● CHALLENGE:
Rewrite the entries below, replacing every occurrence of "computer-use agent" with "screen navigation assistant" and leaving everything else unchanged.

==========

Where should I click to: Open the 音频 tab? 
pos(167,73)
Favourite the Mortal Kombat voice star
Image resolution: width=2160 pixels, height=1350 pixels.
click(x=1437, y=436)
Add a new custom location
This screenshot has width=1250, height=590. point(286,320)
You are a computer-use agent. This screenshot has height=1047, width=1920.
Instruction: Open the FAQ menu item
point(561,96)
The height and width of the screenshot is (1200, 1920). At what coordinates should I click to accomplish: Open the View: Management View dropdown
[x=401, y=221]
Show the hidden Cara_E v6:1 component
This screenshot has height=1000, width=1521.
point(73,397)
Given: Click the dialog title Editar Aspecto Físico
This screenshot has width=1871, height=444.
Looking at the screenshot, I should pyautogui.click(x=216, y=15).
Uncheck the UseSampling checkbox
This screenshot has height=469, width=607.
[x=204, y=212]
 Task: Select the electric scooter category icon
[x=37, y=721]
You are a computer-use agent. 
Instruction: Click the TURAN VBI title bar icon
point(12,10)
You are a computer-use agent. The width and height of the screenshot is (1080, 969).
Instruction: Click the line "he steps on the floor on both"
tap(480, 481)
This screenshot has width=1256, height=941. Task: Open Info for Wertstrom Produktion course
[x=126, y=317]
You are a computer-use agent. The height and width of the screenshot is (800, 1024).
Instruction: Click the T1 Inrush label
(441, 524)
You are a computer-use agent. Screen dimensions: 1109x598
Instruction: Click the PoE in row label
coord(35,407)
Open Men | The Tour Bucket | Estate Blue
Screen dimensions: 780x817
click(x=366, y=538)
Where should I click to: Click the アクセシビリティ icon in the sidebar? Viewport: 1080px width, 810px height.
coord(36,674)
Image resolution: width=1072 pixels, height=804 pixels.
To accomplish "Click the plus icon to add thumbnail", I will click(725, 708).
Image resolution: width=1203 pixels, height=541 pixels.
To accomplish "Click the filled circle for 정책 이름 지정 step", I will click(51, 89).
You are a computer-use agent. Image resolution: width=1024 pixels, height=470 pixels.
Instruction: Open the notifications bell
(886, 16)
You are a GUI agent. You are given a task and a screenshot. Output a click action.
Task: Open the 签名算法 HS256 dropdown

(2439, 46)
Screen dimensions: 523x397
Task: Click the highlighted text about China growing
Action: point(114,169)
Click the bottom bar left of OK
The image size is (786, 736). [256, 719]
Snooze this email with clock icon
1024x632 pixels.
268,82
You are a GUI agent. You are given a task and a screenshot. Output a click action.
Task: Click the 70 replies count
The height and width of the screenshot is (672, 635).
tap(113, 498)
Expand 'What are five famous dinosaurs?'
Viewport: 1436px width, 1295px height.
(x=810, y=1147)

==========

● RIGHT ANSWER:
Where should I click to: Open the 音频 tab? 
pos(167,73)
Favourite the Mortal Kombat voice star
Image resolution: width=2160 pixels, height=1350 pixels.
click(x=1437, y=436)
Add a new custom location
This screenshot has width=1250, height=590. point(286,320)
You are a screen navigation assistant. This screenshot has height=1047, width=1920.
Instruction: Open the FAQ menu item
point(561,96)
The height and width of the screenshot is (1200, 1920). At what coordinates should I click to accomplish: Open the View: Management View dropdown
[x=401, y=221]
Show the hidden Cara_E v6:1 component
This screenshot has height=1000, width=1521.
point(73,397)
Given: Click the dialog title Editar Aspecto Físico
This screenshot has width=1871, height=444.
Looking at the screenshot, I should pyautogui.click(x=216, y=15).
Uncheck the UseSampling checkbox
This screenshot has height=469, width=607.
[x=204, y=212]
 Task: Select the electric scooter category icon
[x=37, y=721]
You are a screen navigation assistant. 
Instruction: Click the TURAN VBI title bar icon
point(12,10)
You are a screen navigation assistant. The width and height of the screenshot is (1080, 969).
Instruction: Click the line "he steps on the floor on both"
tap(480, 481)
This screenshot has width=1256, height=941. Task: Open Info for Wertstrom Produktion course
[x=126, y=317]
You are a screen navigation assistant. The height and width of the screenshot is (800, 1024).
Instruction: Click the T1 Inrush label
(441, 524)
You are a screen navigation assistant. Screen dimensions: 1109x598
Instruction: Click the PoE in row label
coord(35,407)
Open Men | The Tour Bucket | Estate Blue
Screen dimensions: 780x817
click(x=366, y=538)
Where should I click to: Click the アクセシビリティ icon in the sidebar? Viewport: 1080px width, 810px height.
coord(36,674)
Image resolution: width=1072 pixels, height=804 pixels.
To accomplish "Click the plus icon to add thumbnail", I will click(725, 708).
Image resolution: width=1203 pixels, height=541 pixels.
To accomplish "Click the filled circle for 정책 이름 지정 step", I will click(51, 89).
You are a screen navigation assistant. Image resolution: width=1024 pixels, height=470 pixels.
Instruction: Open the notifications bell
(886, 16)
You are a GUI agent. You are given a task and a screenshot. Output a click action.
Task: Open the 签名算法 HS256 dropdown

(2439, 46)
Screen dimensions: 523x397
Task: Click the highlighted text about China growing
Action: point(114,169)
Click the bottom bar left of OK
The image size is (786, 736). [256, 719]
Snooze this email with clock icon
1024x632 pixels.
268,82
You are a GUI agent. You are given a task and a screenshot. Output a click action.
Task: Click the 70 replies count
The height and width of the screenshot is (672, 635).
tap(113, 498)
Expand 'What are five famous dinosaurs?'
Viewport: 1436px width, 1295px height.
(x=810, y=1147)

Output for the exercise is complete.